> [DATASET EXCERPTS]
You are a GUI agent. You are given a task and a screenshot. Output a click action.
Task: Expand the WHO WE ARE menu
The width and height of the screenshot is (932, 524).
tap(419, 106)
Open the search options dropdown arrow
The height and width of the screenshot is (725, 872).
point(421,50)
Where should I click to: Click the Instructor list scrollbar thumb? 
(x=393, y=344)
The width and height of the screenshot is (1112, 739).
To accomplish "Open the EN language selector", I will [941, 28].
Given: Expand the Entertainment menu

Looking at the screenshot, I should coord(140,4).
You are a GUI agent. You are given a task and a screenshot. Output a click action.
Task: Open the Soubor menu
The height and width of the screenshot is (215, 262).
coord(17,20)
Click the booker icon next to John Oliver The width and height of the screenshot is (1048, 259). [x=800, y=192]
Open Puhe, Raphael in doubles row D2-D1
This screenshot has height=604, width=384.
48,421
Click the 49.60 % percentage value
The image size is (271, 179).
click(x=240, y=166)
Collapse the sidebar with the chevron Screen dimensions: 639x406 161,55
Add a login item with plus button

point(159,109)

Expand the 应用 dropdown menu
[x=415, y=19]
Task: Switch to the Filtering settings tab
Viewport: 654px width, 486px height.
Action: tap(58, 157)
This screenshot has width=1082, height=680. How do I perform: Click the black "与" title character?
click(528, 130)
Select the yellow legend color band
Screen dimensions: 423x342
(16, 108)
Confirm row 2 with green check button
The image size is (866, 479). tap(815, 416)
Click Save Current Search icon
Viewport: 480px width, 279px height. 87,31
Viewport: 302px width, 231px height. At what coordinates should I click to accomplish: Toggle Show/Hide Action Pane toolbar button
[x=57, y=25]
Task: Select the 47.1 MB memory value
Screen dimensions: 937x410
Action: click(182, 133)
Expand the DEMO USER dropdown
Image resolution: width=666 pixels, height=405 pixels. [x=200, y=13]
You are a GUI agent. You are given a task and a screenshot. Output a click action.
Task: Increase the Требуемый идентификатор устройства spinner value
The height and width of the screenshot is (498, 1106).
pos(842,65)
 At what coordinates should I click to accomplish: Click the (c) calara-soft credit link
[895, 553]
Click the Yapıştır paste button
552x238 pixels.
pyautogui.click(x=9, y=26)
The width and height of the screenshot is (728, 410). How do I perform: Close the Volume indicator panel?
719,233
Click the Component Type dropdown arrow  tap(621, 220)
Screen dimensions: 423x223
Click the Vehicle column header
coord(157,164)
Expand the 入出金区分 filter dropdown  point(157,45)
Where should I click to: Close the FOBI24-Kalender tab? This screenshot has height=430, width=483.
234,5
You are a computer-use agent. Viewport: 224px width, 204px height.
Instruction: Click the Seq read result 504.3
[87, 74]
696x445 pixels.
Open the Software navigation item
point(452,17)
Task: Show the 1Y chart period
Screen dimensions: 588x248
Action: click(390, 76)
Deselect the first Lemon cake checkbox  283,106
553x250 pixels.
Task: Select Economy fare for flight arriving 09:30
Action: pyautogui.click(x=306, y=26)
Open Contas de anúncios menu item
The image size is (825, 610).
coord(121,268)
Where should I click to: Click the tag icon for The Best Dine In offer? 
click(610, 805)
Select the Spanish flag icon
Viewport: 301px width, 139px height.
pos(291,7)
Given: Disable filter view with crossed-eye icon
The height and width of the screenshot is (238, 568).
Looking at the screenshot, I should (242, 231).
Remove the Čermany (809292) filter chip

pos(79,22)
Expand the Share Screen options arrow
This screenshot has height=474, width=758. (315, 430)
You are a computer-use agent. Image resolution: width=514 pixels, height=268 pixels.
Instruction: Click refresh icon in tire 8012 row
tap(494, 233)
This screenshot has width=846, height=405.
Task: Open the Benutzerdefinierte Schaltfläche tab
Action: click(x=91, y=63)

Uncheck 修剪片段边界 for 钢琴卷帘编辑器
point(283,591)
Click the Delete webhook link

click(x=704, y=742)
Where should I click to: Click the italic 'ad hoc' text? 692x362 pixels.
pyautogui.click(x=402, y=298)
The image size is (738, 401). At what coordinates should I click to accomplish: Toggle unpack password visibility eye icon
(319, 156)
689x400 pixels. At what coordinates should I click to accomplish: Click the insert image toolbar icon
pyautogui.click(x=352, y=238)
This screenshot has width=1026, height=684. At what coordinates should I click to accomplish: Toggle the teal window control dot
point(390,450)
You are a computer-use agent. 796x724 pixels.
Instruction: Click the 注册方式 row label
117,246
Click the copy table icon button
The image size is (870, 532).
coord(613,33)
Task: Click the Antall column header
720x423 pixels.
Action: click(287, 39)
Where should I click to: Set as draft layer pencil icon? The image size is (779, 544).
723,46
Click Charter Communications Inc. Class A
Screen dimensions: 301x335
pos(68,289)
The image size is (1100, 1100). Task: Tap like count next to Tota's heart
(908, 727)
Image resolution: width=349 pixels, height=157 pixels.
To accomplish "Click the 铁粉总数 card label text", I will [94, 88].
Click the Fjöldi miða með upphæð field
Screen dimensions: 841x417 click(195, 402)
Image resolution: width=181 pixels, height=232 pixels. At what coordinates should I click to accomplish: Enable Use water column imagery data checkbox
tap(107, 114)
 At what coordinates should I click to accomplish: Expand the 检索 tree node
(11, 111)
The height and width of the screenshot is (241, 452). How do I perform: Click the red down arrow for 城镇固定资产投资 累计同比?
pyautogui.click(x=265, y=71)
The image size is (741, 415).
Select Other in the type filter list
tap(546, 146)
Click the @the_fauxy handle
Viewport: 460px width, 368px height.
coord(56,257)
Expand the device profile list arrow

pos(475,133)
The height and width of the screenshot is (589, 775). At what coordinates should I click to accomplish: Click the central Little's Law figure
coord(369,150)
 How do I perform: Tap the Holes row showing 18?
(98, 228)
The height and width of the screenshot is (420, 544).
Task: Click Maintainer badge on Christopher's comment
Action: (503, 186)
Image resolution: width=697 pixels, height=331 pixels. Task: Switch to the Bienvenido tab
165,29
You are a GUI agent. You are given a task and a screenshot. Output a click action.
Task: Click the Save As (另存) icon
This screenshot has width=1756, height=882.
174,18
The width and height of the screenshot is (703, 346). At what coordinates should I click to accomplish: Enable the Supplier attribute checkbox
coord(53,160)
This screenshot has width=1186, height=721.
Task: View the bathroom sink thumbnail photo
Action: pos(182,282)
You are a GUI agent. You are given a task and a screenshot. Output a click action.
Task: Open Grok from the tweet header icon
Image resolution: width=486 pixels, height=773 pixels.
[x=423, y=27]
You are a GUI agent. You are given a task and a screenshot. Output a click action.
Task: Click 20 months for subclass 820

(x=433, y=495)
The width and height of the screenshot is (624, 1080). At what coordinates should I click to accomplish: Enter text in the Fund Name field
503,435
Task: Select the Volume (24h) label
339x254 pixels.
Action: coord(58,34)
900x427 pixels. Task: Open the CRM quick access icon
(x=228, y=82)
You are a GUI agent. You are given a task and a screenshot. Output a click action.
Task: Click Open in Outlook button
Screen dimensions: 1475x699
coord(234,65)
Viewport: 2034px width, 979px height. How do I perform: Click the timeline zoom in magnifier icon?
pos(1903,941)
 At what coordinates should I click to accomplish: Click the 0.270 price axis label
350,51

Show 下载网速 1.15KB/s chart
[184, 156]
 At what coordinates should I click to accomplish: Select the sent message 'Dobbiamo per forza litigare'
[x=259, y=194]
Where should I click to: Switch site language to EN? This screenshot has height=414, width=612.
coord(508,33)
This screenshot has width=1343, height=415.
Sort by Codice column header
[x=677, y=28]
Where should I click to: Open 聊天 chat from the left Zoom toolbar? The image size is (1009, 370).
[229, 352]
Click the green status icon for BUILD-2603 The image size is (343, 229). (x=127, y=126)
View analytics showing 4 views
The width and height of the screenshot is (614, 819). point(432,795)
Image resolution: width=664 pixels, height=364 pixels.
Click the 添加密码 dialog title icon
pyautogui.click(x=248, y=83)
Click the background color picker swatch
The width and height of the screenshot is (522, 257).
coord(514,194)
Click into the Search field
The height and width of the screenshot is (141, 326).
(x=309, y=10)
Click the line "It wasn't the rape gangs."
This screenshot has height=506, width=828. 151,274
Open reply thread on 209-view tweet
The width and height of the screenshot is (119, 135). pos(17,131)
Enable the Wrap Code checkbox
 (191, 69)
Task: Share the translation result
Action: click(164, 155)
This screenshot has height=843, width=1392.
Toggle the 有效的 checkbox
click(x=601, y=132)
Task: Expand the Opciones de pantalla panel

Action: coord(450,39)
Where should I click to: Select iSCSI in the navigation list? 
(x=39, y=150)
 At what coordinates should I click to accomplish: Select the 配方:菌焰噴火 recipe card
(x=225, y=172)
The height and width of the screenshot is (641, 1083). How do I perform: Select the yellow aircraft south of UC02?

> [WORK TO BE COMPLETED] Considering only the data above, return the lines in which "computer" occurs.

> [WRITTEN RESPONSE]
You are a computer-use agent. Viewport: 224px width, 204px height.
You are a computer-use agent. Image resolution: width=514 pixels, height=268 pixels.
You are a computer-use agent. 796x724 pixels.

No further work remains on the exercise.